Consigne 1 — Mettez en forme les lignes des données fournies en tableau Markdown à deux colonnes, « n » et « Ligne ». Commencez à la ligne qui contient « Where should I click to: Open Mod:ftino06 », arrêtez-vous après celle qui contient « click(x=372, y=250) » et omettez les lignes vides.

--- Document source ---

L'exposition de l'ampleur de l'activité de NSO en Europe met en lumière le côté moins sombre de l'industrie cybernétique offensive : Les pays occidentaux qui opèrent selon la loi et le contrôle judiciaire des écoutes de civils, par opposition aux dictatures qui utilisent ces services secrètement contre les dissidents. NSO, d'autres sociétés israéliennes et de nouveaux fournisseurs européens sont en concurrence pour un marché de clients légitimes - un travail qui n'implique généralement pas de publicité négative.

Ce domaine, appelé interception légale, a suscité ces dernières années la colère d'entreprises technologiques telles qu'Apple (fabricant de l'iPhone) et Meta (Facebook est le propriétaire de WhatsApp, via lequel le logiciel espion a été installé). Ces deux entreprises ont intenté un procès à NSO pour avoir piraté des téléphones via leurs plateformes et mènent la bataille contre ce secteur. Le domaine suscite également un grand malaise en Europe, qui a mené une législation complète sur la question de la confidentialité de l'internet, mais cela ne signifie pas qu'il n'y a aucun intérêt pour ces technologies ou leur utilisation sur le continent.

--- Données fournies ---

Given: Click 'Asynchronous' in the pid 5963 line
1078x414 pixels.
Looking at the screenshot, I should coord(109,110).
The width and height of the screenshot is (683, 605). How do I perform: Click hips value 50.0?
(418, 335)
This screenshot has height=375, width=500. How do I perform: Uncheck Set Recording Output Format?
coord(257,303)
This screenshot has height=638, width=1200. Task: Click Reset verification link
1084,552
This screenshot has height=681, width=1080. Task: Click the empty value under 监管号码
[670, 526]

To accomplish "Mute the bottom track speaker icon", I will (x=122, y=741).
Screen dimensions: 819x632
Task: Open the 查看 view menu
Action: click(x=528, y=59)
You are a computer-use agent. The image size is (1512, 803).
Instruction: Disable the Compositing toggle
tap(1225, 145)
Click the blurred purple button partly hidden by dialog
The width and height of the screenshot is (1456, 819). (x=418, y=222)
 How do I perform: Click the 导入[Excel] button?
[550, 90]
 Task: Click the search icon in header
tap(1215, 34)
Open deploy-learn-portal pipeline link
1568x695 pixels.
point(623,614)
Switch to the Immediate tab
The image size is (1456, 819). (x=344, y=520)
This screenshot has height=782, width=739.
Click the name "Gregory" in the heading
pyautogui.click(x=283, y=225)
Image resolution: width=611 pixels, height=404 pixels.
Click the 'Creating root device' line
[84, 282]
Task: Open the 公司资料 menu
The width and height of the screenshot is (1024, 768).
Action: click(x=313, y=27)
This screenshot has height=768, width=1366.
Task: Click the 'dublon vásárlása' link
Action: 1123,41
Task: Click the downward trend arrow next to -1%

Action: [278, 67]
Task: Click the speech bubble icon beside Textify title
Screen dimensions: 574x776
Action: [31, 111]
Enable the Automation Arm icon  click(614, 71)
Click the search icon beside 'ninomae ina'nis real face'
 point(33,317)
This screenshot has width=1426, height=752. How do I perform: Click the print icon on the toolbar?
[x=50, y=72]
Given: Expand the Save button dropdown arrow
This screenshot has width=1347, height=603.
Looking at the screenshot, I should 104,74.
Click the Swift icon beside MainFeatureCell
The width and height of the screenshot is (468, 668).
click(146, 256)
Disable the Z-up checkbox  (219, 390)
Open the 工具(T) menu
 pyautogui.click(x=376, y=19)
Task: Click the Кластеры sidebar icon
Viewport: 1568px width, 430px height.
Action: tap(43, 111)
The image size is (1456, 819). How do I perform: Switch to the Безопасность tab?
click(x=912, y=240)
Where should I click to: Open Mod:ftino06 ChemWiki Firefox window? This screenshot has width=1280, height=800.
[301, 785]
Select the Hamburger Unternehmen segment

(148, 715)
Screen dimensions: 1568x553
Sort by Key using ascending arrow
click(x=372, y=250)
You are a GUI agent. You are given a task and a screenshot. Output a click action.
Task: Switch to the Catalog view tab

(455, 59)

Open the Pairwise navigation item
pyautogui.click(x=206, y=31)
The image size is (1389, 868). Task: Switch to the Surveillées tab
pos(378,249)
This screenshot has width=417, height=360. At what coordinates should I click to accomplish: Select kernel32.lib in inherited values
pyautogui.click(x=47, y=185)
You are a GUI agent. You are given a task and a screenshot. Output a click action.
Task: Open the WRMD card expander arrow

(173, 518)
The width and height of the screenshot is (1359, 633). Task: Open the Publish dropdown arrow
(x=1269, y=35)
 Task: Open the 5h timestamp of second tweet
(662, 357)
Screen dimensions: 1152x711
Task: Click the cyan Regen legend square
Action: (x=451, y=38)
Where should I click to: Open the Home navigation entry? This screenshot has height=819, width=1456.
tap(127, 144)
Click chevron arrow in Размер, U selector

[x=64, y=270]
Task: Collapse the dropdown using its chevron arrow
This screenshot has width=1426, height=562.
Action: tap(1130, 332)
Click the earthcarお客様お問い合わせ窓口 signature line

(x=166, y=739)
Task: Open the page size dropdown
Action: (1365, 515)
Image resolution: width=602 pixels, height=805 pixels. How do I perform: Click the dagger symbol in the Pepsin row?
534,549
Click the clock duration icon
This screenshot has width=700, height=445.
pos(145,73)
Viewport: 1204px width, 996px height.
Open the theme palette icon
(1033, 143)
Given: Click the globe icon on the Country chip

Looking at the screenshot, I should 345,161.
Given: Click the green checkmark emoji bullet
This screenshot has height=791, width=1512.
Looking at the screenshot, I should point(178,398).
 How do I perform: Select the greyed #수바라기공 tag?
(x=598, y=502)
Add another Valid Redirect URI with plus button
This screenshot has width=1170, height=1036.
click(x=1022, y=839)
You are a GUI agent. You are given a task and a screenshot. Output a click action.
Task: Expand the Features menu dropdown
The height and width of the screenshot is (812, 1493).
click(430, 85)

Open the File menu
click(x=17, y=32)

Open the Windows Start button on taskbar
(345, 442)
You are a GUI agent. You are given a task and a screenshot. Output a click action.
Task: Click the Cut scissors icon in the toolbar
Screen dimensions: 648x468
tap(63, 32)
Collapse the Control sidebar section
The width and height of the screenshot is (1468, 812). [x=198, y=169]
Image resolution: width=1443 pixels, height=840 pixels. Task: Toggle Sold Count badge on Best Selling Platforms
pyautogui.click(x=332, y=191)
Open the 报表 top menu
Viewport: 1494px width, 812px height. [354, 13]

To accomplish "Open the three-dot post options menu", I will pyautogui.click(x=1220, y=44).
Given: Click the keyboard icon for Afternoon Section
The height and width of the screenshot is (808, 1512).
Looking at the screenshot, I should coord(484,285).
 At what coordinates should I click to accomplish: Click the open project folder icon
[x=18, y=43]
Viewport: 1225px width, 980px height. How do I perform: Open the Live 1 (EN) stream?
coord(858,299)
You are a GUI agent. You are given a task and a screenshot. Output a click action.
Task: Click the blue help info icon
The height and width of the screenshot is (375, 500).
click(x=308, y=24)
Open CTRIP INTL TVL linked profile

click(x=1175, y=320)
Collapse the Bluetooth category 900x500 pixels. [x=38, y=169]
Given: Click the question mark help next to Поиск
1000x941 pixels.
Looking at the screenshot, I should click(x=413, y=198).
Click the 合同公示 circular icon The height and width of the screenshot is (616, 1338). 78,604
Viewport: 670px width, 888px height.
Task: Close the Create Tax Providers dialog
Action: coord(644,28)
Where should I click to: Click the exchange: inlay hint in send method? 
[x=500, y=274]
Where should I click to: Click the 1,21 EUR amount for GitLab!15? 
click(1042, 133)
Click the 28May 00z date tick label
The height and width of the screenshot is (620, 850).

---

Consigne 2 — Citez à l'identique le passage du document source qui commence aux mots « L'exposition de l'ampleur » et s'arrête après les mots « de publicité négative. ».

Corrigé complet 1 —
| n | Ligne |
|---|---|
| 1 | Where should I click to: Open Mod:ftino06 ChemWiki Firefox window? This screenshot has width=1280, height=800. |
| 2 | [301, 785] |
| 3 | Select the Hamburger Unternehmen segment |
| 4 | (148, 715) |
| 5 | Screen dimensions: 1568x553 |
| 6 | Sort by Key using ascending arrow |
| 7 | click(x=372, y=250) |

Corrigé complet 2 —
L'exposition de l'ampleur de l'activité de NSO en Europe met en lumière le côté moins sombre de l'industrie cybernétique offensive : Les pays occidentaux qui opèrent selon la loi et le contrôle judiciaire des écoutes de civils, par opposition aux dictatures qui utilisent ces services secrètement contre les dissidents. NSO, d'autres sociétés israéliennes et de nouveaux fournisseurs européens sont en concurrence pour un marché de clients légitimes - un travail qui n'implique généralement pas de publicité négative.